Cheirinho de café
Dia desses estava pensando em qual cheiro meu filho, Leonardo, vai guardar de sua infância. Eu guardo em um cantinho muito especial, o cheiro do café que minha mãe, Estelva, fazia de manhã cedinho. Era assim que eu acordava nos meus tempos de criança: com o cheirinho invadindo meu quarto. Tinha ainda umas rosquinhas de polvilho, conhecidas como “engano”, que faziam companhia ao café. A mistura desses dois alimentos era melhor que qualquer despertador. Ninguém conseguia ficar na cama.
Eu sempre fui apaixonada por café. Aliás, acho que não tem bebida mais propícia para quem mora na roça e tem batata-doce assada na chapa do fogão à lenha ou bananas fritas na mesa. Não tem igual! Principalmente, se o café for tomado naquelas canequinhas de alumínio pequenininhas. Se o apreciador da bebida tiver uma varandinha ou um degrau na porta da cozinha com vista para o pôr ou nascer do sol então pode ficar tranqüilo porque não veio aqui na terra por acaso. Só o cenário e o gostinho de café já valem a viagem.
Quando fiquei adolescente entrei numa fase que café era coisa de gente velha e fingia que não gostava nem um pouquinho daquele líquido escuro e de cor e sabor inconfundível. Entretanto, essa minha posição madura diante de meu cardápio sempre caia por terra quando voltava para a minha casa em Deserto Feliz e minha mãe me acordava com o precioso cheirinho do café. Coisa de velho? Até poderia ser, mas eu preferia deixar para pensar nessas questões tão profundas na segunda-feira, quando as aulas voltariam ao normal e a minha vida adolescente também.

● **Desafio 1**
Altere as entradas da linha que contém "Given: Select the layers icon in left sidebar" até a linha que contém "pyautogui.click(x=38, y=39)", incluindo ambas, trocando "sender" por "recipient" e deixando todo o resto igual.
● **Desafio 2**
Prossiga com o texto sobre o cheirinho de café da infância a partir do ponto em que ele termina.
As entradas não guardam nenhuma relação com o texto sobre o cheiro do café.

● **Itens armazenados de uma coleção**

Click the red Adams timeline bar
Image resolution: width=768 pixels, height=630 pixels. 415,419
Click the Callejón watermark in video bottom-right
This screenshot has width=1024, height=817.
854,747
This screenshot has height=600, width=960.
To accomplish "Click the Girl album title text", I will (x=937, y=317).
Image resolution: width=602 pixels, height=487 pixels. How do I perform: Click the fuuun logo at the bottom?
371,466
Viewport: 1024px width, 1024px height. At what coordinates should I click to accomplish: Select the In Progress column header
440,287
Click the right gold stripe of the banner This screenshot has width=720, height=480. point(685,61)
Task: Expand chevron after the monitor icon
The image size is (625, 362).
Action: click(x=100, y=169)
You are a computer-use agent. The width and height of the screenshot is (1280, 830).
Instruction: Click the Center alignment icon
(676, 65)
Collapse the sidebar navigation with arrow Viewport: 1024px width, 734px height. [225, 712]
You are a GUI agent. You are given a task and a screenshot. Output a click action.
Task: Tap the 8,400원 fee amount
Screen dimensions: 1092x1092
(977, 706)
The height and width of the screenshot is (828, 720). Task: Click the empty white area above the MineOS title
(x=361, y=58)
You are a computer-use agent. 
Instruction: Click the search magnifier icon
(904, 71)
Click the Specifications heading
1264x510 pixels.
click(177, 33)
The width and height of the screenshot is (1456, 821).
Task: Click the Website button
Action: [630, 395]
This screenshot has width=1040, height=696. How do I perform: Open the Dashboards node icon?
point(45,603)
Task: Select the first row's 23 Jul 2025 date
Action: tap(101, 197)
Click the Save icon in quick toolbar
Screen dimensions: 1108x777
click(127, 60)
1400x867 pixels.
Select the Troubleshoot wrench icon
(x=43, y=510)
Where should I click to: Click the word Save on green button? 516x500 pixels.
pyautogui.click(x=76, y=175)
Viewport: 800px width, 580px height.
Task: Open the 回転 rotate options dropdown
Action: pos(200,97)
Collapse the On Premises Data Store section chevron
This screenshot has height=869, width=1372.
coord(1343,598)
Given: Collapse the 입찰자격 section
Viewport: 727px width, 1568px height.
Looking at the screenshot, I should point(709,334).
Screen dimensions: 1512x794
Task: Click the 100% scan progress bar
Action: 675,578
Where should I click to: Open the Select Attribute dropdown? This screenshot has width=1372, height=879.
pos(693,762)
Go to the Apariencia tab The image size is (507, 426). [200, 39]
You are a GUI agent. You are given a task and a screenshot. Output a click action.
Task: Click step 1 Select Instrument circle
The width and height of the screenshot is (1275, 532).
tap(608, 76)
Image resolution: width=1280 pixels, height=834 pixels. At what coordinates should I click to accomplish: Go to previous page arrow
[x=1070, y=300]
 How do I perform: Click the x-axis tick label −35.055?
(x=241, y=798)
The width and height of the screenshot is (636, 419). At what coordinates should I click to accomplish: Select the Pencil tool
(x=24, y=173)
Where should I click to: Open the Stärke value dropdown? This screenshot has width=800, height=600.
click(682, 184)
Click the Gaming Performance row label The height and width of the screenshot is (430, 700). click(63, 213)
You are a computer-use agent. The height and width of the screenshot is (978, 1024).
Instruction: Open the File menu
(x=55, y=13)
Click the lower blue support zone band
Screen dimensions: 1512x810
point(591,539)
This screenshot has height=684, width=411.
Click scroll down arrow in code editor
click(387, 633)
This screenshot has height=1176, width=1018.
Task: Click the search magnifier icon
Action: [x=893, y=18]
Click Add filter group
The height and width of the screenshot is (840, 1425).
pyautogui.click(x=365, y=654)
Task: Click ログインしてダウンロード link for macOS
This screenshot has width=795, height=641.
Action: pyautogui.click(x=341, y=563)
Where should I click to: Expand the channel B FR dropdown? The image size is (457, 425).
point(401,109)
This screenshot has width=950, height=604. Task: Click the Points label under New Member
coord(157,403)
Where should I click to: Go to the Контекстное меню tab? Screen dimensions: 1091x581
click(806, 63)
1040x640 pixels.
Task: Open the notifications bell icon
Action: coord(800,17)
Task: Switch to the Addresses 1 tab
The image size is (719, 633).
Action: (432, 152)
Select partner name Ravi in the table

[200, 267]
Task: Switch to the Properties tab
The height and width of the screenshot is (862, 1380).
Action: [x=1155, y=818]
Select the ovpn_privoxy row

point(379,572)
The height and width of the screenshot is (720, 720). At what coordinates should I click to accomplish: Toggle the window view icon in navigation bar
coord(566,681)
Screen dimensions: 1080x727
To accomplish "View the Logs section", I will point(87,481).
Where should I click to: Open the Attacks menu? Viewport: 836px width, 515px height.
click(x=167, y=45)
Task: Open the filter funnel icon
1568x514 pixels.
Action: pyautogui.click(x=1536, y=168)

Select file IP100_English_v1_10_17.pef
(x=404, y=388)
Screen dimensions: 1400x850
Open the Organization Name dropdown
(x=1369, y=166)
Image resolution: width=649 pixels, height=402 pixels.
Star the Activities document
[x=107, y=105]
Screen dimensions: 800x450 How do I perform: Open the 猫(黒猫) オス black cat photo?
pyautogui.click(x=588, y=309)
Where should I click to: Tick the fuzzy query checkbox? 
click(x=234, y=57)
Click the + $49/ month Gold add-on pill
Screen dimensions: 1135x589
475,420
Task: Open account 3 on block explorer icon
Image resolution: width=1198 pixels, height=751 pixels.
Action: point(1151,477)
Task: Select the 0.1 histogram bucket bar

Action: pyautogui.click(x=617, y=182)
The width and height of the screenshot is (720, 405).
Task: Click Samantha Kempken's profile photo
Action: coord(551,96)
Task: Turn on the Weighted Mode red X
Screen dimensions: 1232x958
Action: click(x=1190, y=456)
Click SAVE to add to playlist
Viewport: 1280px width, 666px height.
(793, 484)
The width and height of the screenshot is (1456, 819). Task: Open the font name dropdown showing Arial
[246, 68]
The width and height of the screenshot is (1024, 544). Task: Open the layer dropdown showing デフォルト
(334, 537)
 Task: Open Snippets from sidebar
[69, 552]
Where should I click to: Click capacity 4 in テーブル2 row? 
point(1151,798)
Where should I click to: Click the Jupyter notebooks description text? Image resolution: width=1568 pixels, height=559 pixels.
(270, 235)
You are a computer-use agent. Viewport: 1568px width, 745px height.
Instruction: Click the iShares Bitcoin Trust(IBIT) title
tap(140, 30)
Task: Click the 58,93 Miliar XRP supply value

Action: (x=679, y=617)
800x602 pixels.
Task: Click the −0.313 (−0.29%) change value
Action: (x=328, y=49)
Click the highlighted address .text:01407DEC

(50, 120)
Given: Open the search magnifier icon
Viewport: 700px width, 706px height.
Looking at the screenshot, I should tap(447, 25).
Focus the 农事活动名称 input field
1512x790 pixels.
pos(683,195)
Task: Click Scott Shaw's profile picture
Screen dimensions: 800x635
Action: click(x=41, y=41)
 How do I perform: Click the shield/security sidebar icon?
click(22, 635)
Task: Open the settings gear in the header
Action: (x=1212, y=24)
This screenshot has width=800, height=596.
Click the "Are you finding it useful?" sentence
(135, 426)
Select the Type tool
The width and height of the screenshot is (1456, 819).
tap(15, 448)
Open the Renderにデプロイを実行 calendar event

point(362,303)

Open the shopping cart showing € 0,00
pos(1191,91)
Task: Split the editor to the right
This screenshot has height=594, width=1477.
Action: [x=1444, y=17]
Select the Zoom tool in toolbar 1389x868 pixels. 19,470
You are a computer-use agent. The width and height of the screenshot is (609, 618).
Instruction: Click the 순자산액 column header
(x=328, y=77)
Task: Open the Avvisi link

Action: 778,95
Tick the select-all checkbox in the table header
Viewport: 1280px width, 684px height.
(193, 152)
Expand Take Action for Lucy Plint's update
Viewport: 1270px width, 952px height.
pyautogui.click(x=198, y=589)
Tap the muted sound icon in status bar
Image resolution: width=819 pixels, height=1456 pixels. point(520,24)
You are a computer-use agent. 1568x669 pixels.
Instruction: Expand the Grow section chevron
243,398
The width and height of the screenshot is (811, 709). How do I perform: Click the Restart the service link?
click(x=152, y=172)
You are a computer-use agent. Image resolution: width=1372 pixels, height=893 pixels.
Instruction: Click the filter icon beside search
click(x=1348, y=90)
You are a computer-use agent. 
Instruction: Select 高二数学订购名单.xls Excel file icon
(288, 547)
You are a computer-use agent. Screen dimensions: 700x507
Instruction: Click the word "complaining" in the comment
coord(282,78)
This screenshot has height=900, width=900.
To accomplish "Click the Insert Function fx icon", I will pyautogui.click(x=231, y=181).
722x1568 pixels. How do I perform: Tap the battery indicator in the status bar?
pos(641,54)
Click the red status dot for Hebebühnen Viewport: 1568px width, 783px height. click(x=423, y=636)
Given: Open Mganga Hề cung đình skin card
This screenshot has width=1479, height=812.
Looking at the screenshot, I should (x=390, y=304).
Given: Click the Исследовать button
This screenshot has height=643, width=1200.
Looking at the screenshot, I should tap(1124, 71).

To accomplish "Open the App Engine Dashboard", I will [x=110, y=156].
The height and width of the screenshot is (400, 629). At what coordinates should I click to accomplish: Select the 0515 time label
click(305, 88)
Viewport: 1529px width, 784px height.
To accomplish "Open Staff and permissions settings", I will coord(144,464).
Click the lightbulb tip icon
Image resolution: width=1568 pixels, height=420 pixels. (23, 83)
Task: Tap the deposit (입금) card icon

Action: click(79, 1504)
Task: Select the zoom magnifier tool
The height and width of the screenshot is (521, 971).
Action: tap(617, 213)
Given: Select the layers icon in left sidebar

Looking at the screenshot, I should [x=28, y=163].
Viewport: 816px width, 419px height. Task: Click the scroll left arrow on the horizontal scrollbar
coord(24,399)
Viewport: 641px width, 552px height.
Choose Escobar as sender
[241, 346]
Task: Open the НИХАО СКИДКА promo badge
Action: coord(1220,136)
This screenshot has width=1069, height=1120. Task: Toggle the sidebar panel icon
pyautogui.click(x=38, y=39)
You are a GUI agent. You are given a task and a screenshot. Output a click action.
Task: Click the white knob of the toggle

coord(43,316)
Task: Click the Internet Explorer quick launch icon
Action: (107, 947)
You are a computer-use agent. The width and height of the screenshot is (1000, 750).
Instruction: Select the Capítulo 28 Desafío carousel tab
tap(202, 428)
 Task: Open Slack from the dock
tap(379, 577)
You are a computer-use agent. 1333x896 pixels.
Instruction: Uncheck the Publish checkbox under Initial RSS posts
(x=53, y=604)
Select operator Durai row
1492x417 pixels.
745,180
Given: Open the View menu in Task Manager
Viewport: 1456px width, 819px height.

● **Resultado final 1**
Given: Select the layers icon in left sidebar

Looking at the screenshot, I should [x=28, y=163].
Viewport: 816px width, 419px height. Task: Click the scroll left arrow on the horizontal scrollbar
coord(24,399)
Viewport: 641px width, 552px height.
Choose Escobar as recipient
[241, 346]
Task: Open the НИХАО СКИДКА promo badge
Action: coord(1220,136)
This screenshot has width=1069, height=1120. Task: Toggle the sidebar panel icon
pyautogui.click(x=38, y=39)

● **Resultado final 2**
Mas, minha fase rebelde não durou muito. Acabou quando coloquei meus pés em uma Redação de jornal. Aqui, como em todos os outros lugares onde se respira jornalismo, o café reina absoluto. O entrevistado sumiu? A pauta caiu? O Lead (aquele primeiro parágrafo que precisa ter o mais importante da notícia) não vem de jeito nenhum? Um cafezinho resolve. A bebida serve também para os casos de desilusão amorosa. É só ir para a cozinha, conversar com um amigo de confiança e resolver tudo com o cafezinho.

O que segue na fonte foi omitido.